Sebastien’s Status Report for 3/13/2021

This week I implemented a significant portion of the our system’s pipeline, which is more or less a wrapper of threads and synchronization around the CV and drawing code (the part that maintains a mask of pixels to be applied to every frame). I quickly discovered that build, dependency management, and a lot of other things are quite clunky and tedious when using C++ compared to Rust, a language I am more comfortable with, so I used Rust for this instead. But since OpenCV itself is written in C++, I wrote some foreign-function-interface (FFI) bindings and a well-defined (and typed 😀) function signature for our CV models, which will be written in C++, to implement. In other words, the pipeline code can simply call functions written in C++ that perform any CV / ML tasks using OpenCV and return their respective outputs. And we can use Rust’s wonderful build, dependency management, installation, and testing tool, cargo, to compile and link the C++ code as well without any makefiles or mess of headers.

During the process I gathered more specific details about the each of the system’s functional blocks, how exactly to do the thread synchronization, what parameters they take, and what data structures they use – which we can include in our design report, though all of these things may change in the future.

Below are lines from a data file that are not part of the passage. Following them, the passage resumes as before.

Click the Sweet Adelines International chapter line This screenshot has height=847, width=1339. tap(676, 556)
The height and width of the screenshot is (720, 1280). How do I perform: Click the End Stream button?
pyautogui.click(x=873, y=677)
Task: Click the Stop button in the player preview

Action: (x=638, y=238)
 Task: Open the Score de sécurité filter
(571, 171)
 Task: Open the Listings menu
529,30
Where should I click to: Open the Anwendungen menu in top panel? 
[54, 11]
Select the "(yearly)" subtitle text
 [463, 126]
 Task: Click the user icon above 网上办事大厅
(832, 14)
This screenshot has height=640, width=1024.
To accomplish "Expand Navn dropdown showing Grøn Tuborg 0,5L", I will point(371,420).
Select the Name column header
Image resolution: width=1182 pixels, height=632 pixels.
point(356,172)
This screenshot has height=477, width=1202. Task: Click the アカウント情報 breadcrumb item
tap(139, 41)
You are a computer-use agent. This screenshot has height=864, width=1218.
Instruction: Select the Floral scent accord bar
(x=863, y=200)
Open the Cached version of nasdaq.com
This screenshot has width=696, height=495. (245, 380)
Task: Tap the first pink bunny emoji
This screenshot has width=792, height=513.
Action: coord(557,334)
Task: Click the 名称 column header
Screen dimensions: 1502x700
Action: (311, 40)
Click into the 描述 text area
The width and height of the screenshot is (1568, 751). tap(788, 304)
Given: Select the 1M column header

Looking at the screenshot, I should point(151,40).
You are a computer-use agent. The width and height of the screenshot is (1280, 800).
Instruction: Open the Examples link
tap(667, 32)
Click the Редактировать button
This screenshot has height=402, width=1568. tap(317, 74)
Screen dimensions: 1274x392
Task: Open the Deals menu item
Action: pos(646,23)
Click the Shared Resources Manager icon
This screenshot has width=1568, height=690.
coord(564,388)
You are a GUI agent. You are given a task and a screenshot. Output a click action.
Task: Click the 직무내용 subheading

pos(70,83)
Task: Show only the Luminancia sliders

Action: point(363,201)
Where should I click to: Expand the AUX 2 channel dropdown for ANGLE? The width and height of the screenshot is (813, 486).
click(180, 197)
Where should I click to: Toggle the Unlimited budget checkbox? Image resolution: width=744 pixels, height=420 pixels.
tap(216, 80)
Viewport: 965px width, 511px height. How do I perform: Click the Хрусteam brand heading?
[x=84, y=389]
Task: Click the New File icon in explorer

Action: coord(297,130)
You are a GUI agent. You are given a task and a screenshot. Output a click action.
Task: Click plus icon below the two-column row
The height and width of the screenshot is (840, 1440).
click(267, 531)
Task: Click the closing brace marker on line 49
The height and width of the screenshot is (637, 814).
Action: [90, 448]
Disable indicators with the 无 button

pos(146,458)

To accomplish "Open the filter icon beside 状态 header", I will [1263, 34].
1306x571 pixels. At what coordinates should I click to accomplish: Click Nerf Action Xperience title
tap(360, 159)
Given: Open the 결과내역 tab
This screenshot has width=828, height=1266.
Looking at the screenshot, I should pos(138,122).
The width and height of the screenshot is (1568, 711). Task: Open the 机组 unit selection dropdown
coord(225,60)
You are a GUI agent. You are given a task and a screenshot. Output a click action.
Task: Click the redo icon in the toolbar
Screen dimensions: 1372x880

Right now the C++ model functions are just dummies that always return the same result, since right now my focus is making sure that we can get from a camera feed of frames to ((x,y), gesture_state) pairs to a virtual loopback camera, and to have it be fast and free of concurrency bugs. At this point I’ve got the FFI (mostly) working and a rough first pass at thread synchronization working as well. Next week I’ll be fixing that minor FFI bug and working on the loopback camera.

Team Status Report for 3/13/2021

For this week, our team presented our design review slides and looked over the feedback given by our faculty and peers. We also set out a work plan for completing the design review paper, which will include some changes that has been made as a result of feedback we have received throughout the last week.

In addition, our team has each individually made progress in the areas that we are responsible for completing, which is detailed more in our individual status reports.

Jenny’s Status Report for 3/13/2021

For this week, I looked over the feedback given by peers from the design review presentation and discussed some plan changes with my group. I have decided to train my gesture detection ML model in Python and then export it as a json or txt file, since training is done separately and doesn’t affect application speed. Then, in our actual application, we will be using c++ and using that to run a classifier with our model.

In terms of coding, I have been able to do 3 different types of maskings, one which does threshing by detecting pixels within a skintone range of colors, one that contours areas of skintone, and one that does dynamic background subtraction, essentially detecting changes in motion. I have taken a screenshot below for demo purposes:

For next week, I will be working on figuring out a way to combine information from the three to 1) filter out noise and 2) only focus on the hand and ignore the face.

Sebastien’s Status Report for 3/6/2021

This week I mostly spent time reading about how Linux and Mac handle virtual devices and mentally cataloguing OpenCV’s very large set of rather useful API’s. A lot of this was because we needed to make a precise decision about what we were doing and to some extent there wasn’t much of a consensus at first, so we all spent some time doing some more reading and learning about each of the possibilities and how much time they would take. In particular, I was looking into Professor Kim’s suggestion of being able to draw straight onto the screen and then pipe the result into zoom (or wherever in theory), which means a virtual camera interface. On linux, there’s actually a kernel module, a part of the Video 4 Linux project, that creates loopback devices, which are more or less a file that a program can write frame data to that has a corresponding file from which said data can be read by other programs. Mac has a dedicated library that has far less documentation and it seems far less simple to implement, so we decided to stick to Linux as our targeted platform and write the entire thing in C++. I also created an updated software architecture diagram for the system, which as of now will be a pipeline consisting of 4 threads that use message passing channels from the boost library for synchronization.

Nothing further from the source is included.